De acordo com Nara, até então, a atenção era dada apenas para a acuidade visual e, em alguns casos, para o campo de visão que a pessoa enxerga. Mas agora, há evidências de que a visão seja “muito mais do que isso”. “Precisamos fazer a avaliação do paciente de forma mais completa para diminuir os riscos de trânsito”, afirmou.

Pacientes diagnosticados com a doença devem conversar com seus oftalmologistas sobre dirigir. “Os médicos darão orientações específicas a cada paciente com glaucoma, porque a avaliação do estágio da doença será decisivo para essa orientação”, destacou Wilma Lelis Barbosa, membro do CBO e atual presidente da Sociedade Brasileira de Glaucoma.

Sintomas

O glaucoma é assintomático na maioria dos casos, ou seja, até que a perda visual seja percebida (o que ocorre na fase avançada da doença), o dano causado terá gerado uma grande perda irreversível do nervo óptico sem que os portadores tenham qualquer sinal ou sintoma.

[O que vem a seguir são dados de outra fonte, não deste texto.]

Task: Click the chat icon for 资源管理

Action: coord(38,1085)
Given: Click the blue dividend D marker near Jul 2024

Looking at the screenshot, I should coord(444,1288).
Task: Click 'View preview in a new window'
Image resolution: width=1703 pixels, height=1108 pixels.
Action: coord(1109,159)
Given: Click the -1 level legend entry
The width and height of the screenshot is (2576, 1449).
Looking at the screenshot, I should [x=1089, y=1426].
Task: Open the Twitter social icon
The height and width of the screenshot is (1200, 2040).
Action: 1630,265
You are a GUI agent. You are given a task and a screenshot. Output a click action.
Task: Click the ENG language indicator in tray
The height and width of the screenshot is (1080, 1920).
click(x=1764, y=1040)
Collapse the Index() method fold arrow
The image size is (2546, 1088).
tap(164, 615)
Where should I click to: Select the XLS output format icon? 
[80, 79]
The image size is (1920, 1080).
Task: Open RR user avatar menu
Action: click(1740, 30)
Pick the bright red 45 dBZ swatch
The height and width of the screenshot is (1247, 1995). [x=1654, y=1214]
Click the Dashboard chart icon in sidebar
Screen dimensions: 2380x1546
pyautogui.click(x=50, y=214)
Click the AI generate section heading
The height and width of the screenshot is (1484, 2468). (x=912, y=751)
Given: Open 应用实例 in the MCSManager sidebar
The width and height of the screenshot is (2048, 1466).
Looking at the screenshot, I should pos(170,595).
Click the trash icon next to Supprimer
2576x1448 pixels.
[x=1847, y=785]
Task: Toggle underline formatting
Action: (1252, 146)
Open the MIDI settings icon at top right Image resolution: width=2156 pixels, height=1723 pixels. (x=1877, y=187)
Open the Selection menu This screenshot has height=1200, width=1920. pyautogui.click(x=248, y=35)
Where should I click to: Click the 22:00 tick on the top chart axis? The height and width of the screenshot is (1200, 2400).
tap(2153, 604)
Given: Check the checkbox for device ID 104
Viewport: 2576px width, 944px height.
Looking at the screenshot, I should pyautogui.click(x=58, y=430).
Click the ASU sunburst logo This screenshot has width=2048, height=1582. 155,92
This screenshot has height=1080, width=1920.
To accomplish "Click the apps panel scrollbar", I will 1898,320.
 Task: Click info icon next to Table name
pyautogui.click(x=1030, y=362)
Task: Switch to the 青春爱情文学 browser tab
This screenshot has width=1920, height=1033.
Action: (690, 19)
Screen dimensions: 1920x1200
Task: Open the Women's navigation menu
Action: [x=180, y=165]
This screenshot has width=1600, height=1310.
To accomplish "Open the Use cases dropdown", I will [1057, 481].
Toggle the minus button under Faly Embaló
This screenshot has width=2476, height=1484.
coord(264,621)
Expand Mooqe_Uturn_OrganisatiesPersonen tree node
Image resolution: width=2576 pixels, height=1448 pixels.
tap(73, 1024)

Mas, quando o tipo de glaucoma chamado de angulo fechado, no qual pode haver uma crise aguda com pressão intraocular muito alta repentinamente, gerando sintomas de dor muito forte no olho e irradiada para a cabeça (lembra uma enxaqueca), vermelhidão ocular e redução da visão.

Diagnóstico

Por meio de um exame que mede a pressão intraocular, realizado em consultas oftalmológicas de rotina, é possível avaliar o fundo do olho e chegar ao diagnóstico ou levantar a hipótese da doença em quadro inicial. Exames complementares, como retinografia, tomografia e campimetria, serão uteis para confirmar o diagnostico.

Tratamento

O glaucoma, por ser uma doença crônica não tem cura, mas controle. Ao ter o diagnóstico, o que se busca é a estabilidade do quadro de perda visual e isso será conseguido com o tratamento regular e disciplinado de medicações (na maioria das vezes são colírios). Procedimentos à laser e cirurgia podem ser indicados de a depender do caso. Além disso, são necessários exames complementares, no máximo a cada ano, para se ter certeza da estabilidade da doença.

Irreversível

A doença provoca danos irreversíveis aos olhos, podendo levar à cegueira.